Here trying to decide which chainguard is better for this bike.  Are both correct?  Please help.


----------



## Glenn Rhein (Oct 7, 2019)

I’d go with the one on the ground, I think they used the one on your bike on the last year of the wingbar


----------



## Whizzerpro (Oct 12, 2019)

Glenn Rhein said:


> I’d go with the one on the ground, I think they used the one on your bike on the last year of the wingbar
> View attachment 1075035



I think you're right.  I was looking for information about this and has found the same.  Thanks for your information and help.  By the way, here it's a link to a hard to find Troxel tool box saddle on eBay.  https://www.ebay.com/itm/VINTAGE-30...rentrq:bf9fce0e16d0abc10b13c9d7ffe5adb4|iid:1


----------



## Glenn Rhein (Oct 12, 2019)

Nice seat but not a nice price....


----------



## farkasthegoalie (Oct 14, 2019)

Glenn Rhein said:


> Nice seat but not a nice price....



$22 for shipping?!?!? Outrageous!


----------



## razinhellcustomz (Oct 14, 2019)

Whizzerpro said:


> I think you're right.  I was looking for information about this and has found the same.  Thanks for your information and help.  By the way, here it's a link to a hard to find Troxel tool box saddle on eBay.  https://www.ebay.com/itm/VINTAGE-30s-BICYCLE-STREAMLINE-BIKE-TROXEL-TOOL-BOX-SADDLE-SILVERKING-SCHWINN/254383827849?_trkparms=aid=111001&algo=REC.SEED&ao=1&asc=20160908131621&meid=3c4da35730ad41c08901f245068bac7a&pid=100678&rk=2&rkt=15&sd=183987778373&itm=254383827849&pmt=0&noa=1&pg=2380057&_trksid=p2380057.c100678.m3607&_trkparms=pageci:65eb6b94-ecdf-11e9-9279-74dbd180d8a1|parentrq:bf9fce0e16d0abc10b13c9d7ffe5adb4|iid:1



1200.oo for a 30's seat?
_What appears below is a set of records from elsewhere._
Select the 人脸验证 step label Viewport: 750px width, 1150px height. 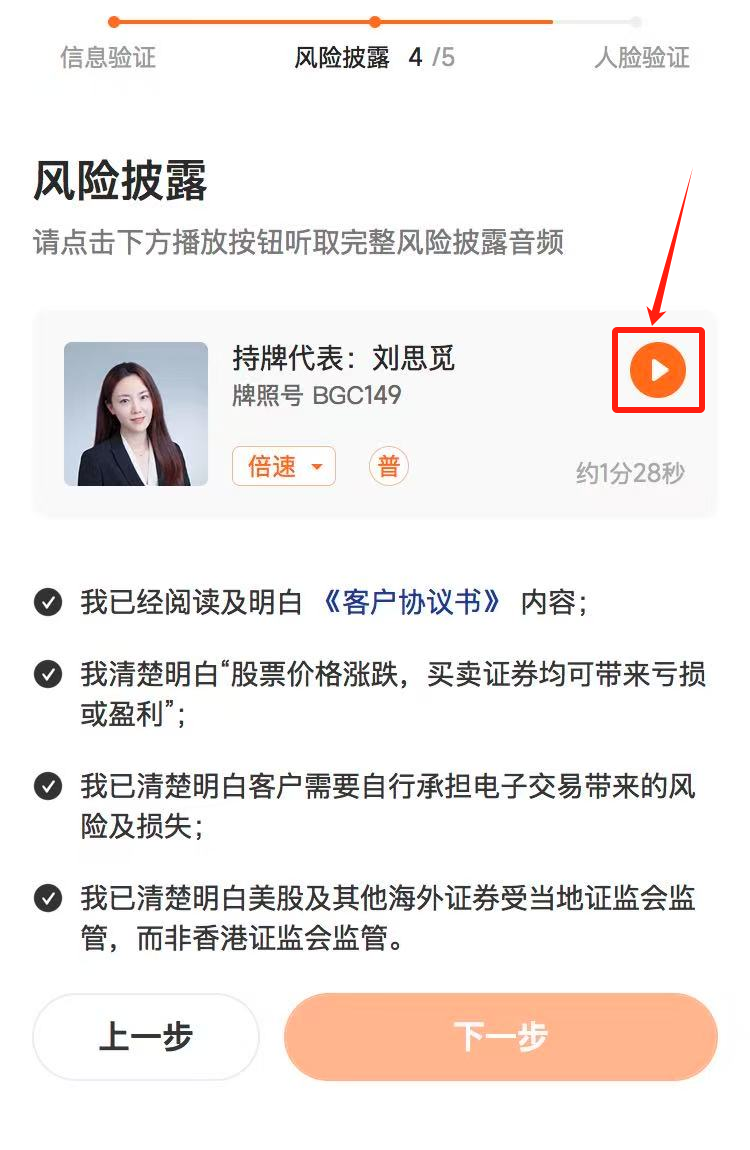point(642,57)
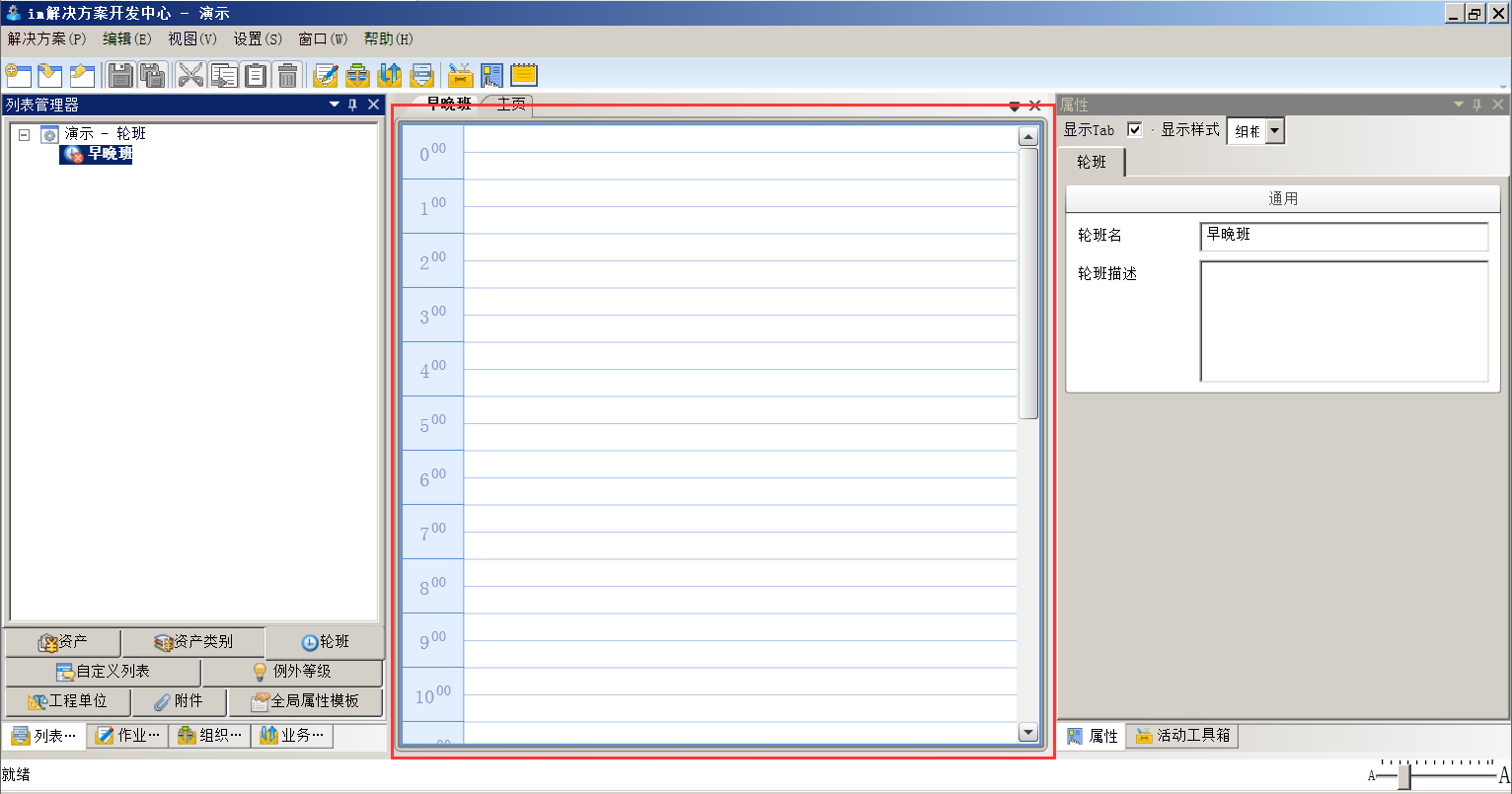Pin the 列表管理器 panel
The width and height of the screenshot is (1512, 794).
[353, 105]
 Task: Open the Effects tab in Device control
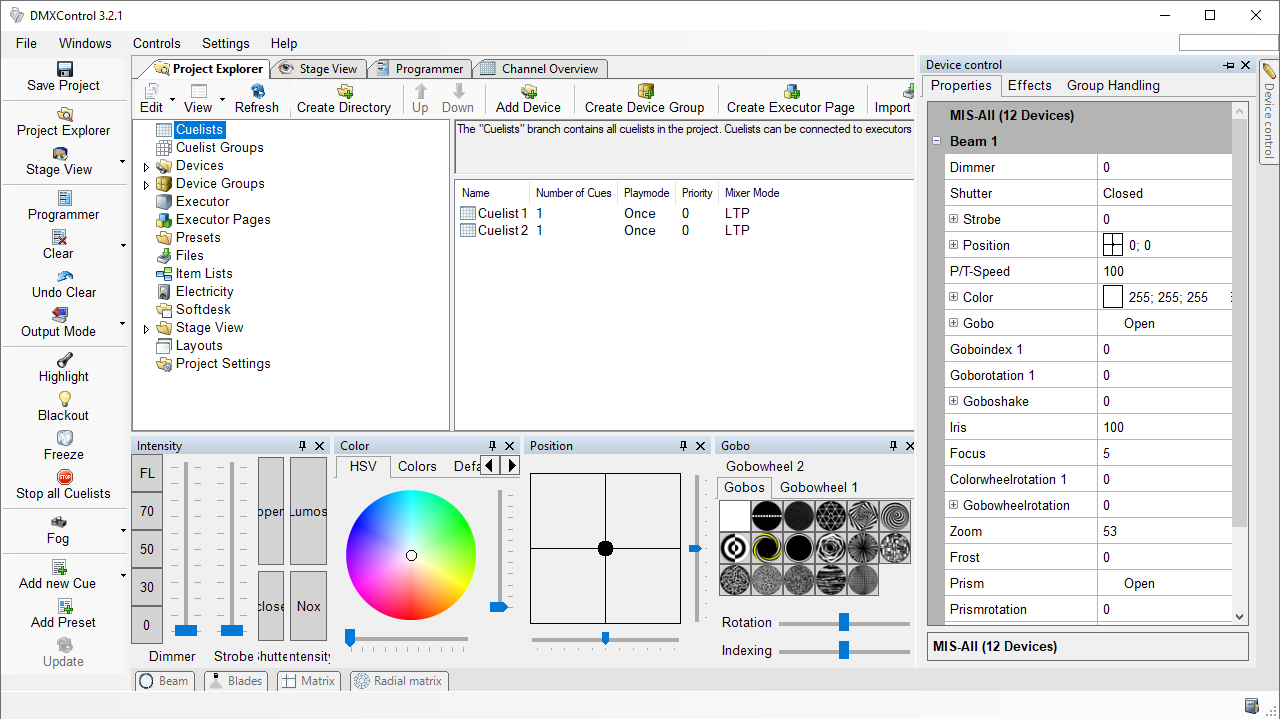1029,85
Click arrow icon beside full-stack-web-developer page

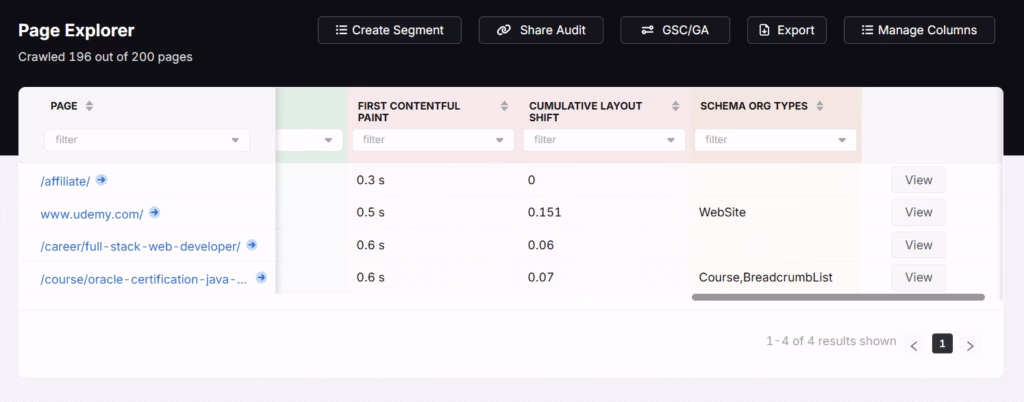pyautogui.click(x=252, y=244)
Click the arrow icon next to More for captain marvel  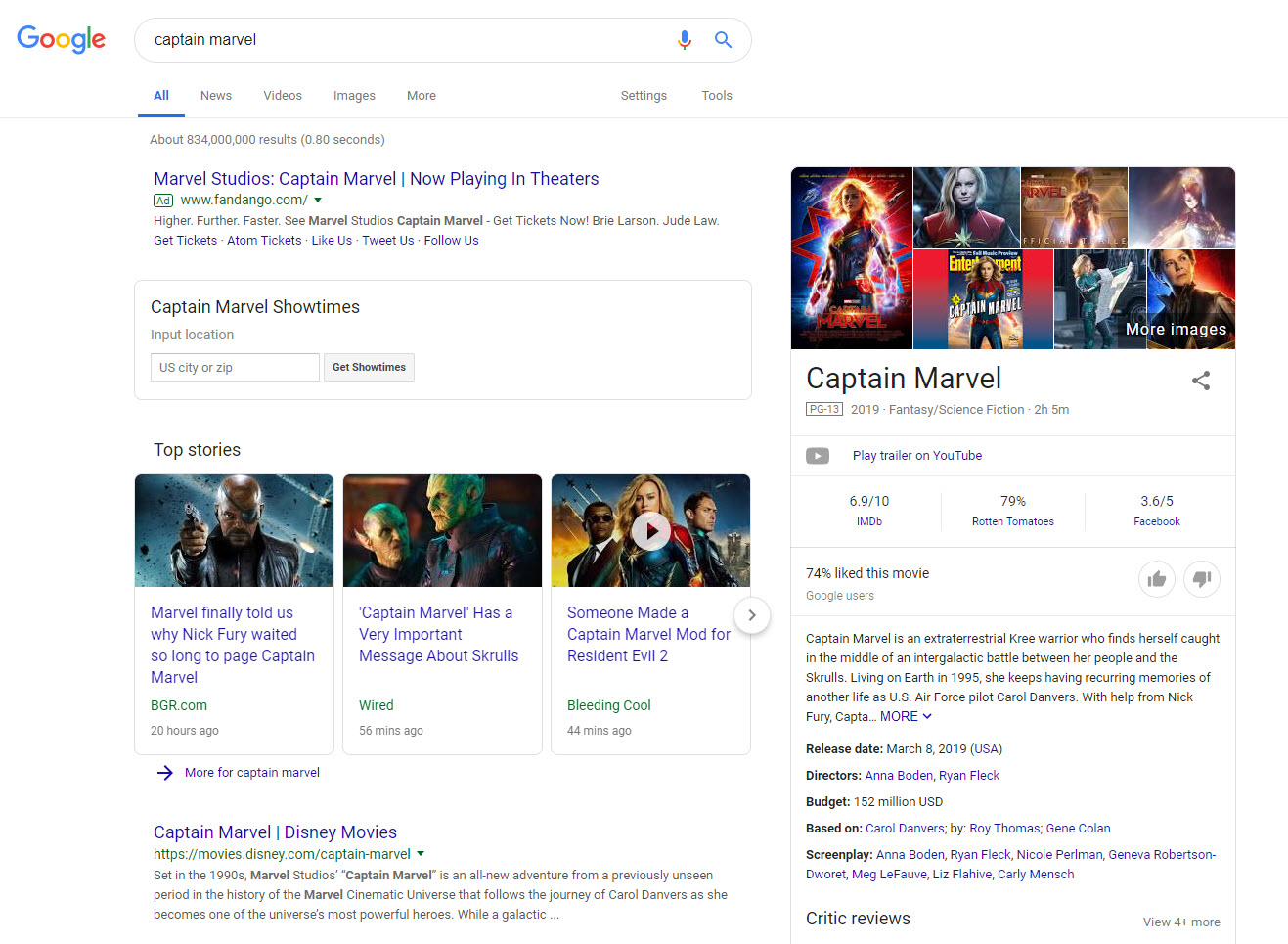coord(164,773)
This is what happens when you smoke to much crack.


----------



## razinhellcustomz (Oct 14, 2019)

farkasthegoalie said:


> $22 for shipping?!?!? Outrageous!



That's not just for shipping. Don't forget the $10.oo post office box. What a JOKE!!!


----------



## razinhellcustomz (Oct 14, 2019)

Whizzerpro said:


> Here trying to decide which chainguard is better for this bike.  Are both correct?  Please help.
> 
> View attachment 1074889



Diggin that cool ass center stand. Razin.


----------